>> begin Records shown
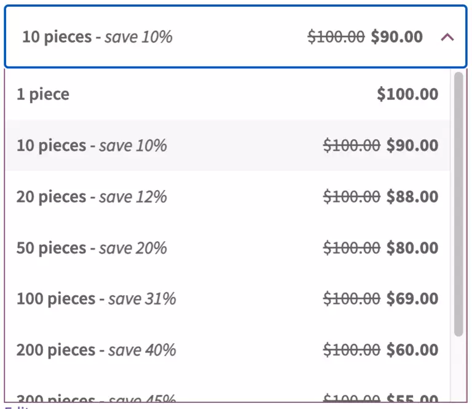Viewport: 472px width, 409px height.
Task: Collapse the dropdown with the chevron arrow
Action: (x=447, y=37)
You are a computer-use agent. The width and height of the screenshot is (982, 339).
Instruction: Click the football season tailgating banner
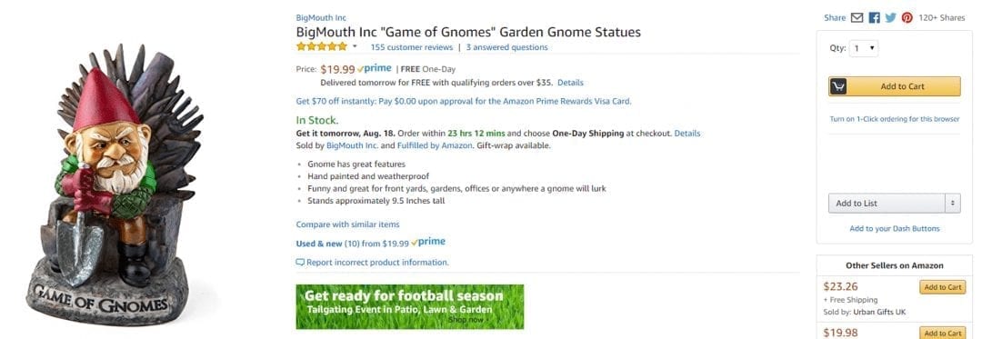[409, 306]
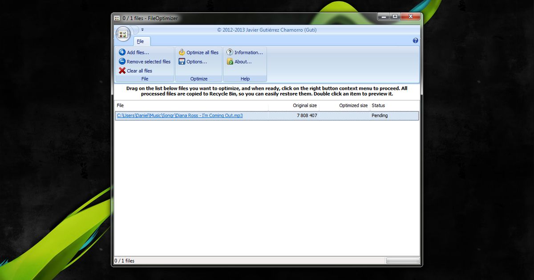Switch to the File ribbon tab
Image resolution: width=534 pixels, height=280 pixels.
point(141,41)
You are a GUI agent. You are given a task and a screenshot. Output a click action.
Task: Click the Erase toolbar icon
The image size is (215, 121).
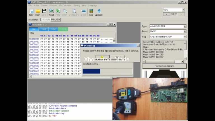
>> end Records shown
>> begin Records shown
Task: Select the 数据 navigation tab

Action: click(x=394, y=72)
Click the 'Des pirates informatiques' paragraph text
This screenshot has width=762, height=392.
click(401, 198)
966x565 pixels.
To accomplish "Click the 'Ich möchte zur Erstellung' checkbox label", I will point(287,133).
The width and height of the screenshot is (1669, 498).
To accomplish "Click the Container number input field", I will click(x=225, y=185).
>> end Records shown
● **Required work**:
Copy the stretch of records from the line containing "Click the 'Des" through the line containing "will click(x=225, y=185).", reproducing each line precisely.

● **Complete answer**:
Click the 'Des pirates informatiques' paragraph text
This screenshot has width=762, height=392.
click(401, 198)
966x565 pixels.
To accomplish "Click the 'Ich möchte zur Erstellung' checkbox label", I will point(287,133).
The width and height of the screenshot is (1669, 498).
To accomplish "Click the Container number input field", I will click(x=225, y=185).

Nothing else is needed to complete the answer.